Spring Hill Police Department Adds Drone To Its Fleet

Posted at 11:07 PM, Jul 18, 2017
and last updated 2017-07-19 00:10:36-04

Detective Geoff Betts now has a new title with the Spring Hill Police Department, one that's been a long time coming.

"This is something we've been talking about the last few years," he said. 

Betts is the department's first and only drone pilot, and with that comes a lot of responsibility. "The cost of a helicopter is hundreds of thousands of dollars and this was $2,000. As a small department we can utilize this at a much cheaper cost," Betts said. 

It's uses will vary, from search and rescues to finding missing children. The list of soon to be missions goes on. "We're going to use it for traffic reconstruction, if we have a fatality or a major traffic scene," explained Betts. 

However, not everyone is thrilled with the idea of law enforcement agencies using drones. Tennessee's ACLU chapter is one of them.

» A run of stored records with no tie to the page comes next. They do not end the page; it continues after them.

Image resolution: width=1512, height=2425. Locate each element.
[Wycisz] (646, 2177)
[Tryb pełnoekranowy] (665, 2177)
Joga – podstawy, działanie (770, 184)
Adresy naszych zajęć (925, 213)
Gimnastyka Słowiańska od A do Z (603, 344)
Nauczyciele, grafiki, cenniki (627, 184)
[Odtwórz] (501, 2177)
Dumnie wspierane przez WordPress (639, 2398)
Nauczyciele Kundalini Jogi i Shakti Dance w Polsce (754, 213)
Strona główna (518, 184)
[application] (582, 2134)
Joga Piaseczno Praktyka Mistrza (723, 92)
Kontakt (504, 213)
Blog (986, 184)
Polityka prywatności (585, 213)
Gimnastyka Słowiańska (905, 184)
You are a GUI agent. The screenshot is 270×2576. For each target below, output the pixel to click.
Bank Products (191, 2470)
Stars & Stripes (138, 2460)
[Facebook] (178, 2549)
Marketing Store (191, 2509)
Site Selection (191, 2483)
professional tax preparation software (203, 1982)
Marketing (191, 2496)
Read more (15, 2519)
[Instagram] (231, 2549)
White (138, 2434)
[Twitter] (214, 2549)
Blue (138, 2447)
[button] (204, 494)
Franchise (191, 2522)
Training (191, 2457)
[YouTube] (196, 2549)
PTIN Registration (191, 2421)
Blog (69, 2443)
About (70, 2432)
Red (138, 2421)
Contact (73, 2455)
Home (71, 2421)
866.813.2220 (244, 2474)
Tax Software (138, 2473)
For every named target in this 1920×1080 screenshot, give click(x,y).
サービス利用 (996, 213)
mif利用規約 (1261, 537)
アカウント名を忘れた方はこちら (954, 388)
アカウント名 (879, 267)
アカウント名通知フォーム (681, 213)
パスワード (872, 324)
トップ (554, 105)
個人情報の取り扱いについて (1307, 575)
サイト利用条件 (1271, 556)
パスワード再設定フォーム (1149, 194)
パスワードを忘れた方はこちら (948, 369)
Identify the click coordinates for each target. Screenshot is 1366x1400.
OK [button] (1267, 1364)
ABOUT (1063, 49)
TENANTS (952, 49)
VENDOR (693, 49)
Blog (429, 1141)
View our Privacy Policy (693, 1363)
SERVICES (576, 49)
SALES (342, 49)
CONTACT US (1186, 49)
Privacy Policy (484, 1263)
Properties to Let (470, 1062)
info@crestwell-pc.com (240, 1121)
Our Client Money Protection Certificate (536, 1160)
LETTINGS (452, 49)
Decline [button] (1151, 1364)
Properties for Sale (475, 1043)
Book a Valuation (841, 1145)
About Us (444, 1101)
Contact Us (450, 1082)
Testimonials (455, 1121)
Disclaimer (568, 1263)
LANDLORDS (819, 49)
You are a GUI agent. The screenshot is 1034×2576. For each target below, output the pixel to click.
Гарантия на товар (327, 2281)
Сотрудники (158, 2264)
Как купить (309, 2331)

Tennessee's ACLU Executive Director Hedy Weinberg released the following statement:

“As guardians of the Constitution and Bill of Rights, ACLU-TN shares concerns over law enforcement agencies using drones in our domestic airspace. We believe that drones should be prohibited for indiscriminate mass surveillance, with their use by law enforcement only permitted where there are grounds to believe they will collect evidence relating to a specific instance of criminal wrongdoing, or in emergencies. As they stand, our state's privacy laws are not strong enough to ensure that new drone technology will be used responsibly and consistently with our democratic values. Courts are still wrestling with the constitutionality of the usage of this technology. We need clear privacy rules to ensure that Tennesseans can enjoy the benefits of this technology without bringing us closer to becoming a ‘surveillance society,' in which everyone's move is monitored, tracked, recorded, and scrutinized by authorities.”

"Not at all is it going to be used for any type of, we're not going to be flying by homes, we're not going to be looking by windows or anything like that."

Betts considers his department's drone to be more like a new squad car, just with better perks. "It's a little more fun to operate," Betts said.